Exercise
Omit the pictures from the entries below and retype everything else exactly.
[Data to examine]
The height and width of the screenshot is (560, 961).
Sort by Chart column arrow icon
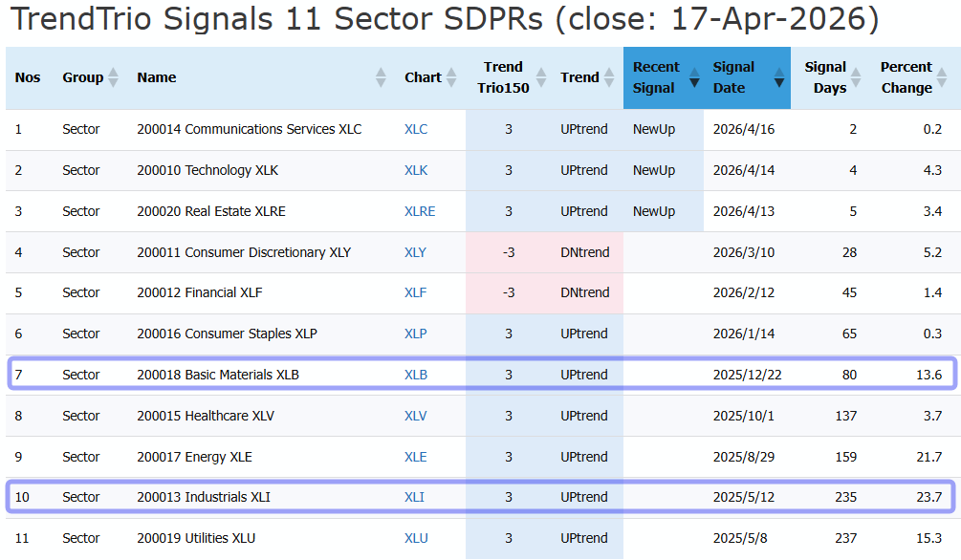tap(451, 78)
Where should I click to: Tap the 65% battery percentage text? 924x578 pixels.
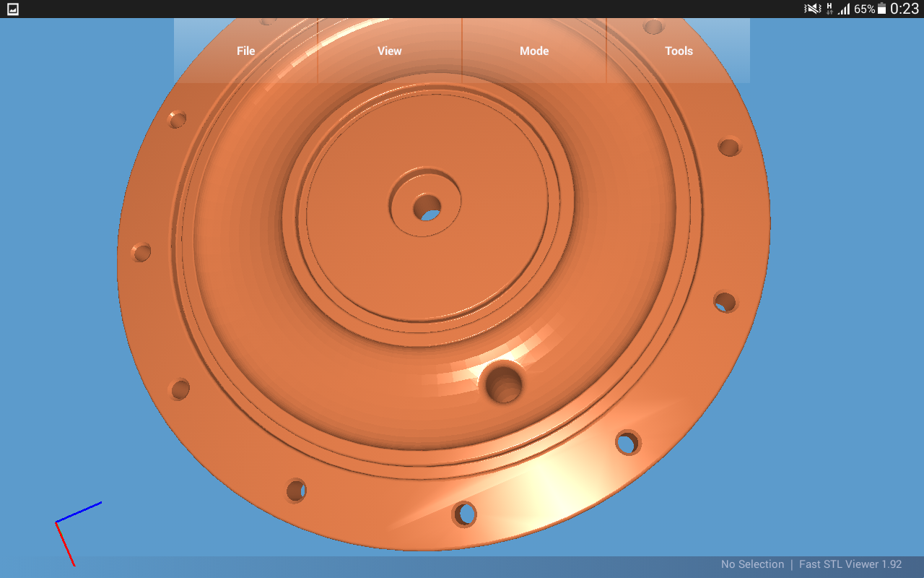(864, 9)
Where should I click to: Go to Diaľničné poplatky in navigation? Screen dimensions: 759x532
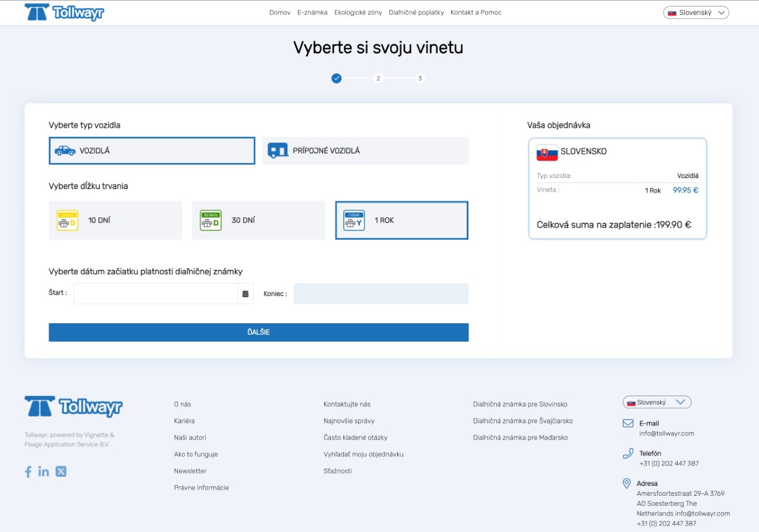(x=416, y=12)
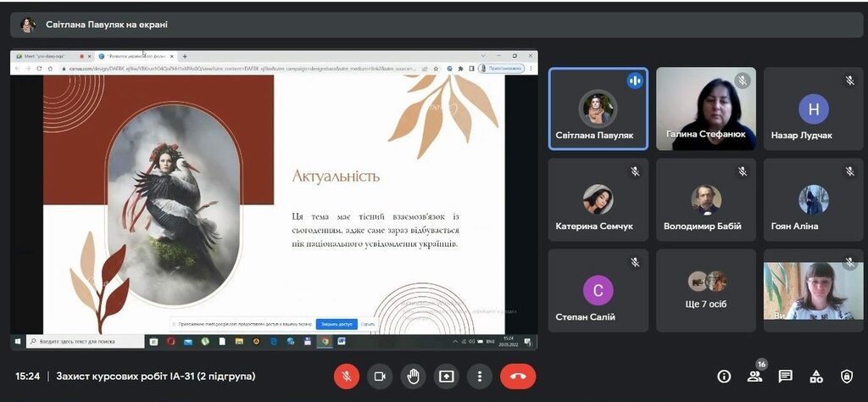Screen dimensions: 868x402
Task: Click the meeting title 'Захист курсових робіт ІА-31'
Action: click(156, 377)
[/Data to examine]
Completed task
The height and width of the screenshot is (560, 961).
Sort by Chart column arrow icon
tap(451, 78)
Where should I click to: Tap the 65% battery percentage text? 924x578 pixels.
(864, 9)
Where should I click to: Go to Diaľničné poplatky in navigation? Screen dimensions: 759x532
(x=416, y=12)
Screen dimensions: 868x402
Task: Click the meeting title 'Захист курсових робіт ІА-31'
Action: click(156, 377)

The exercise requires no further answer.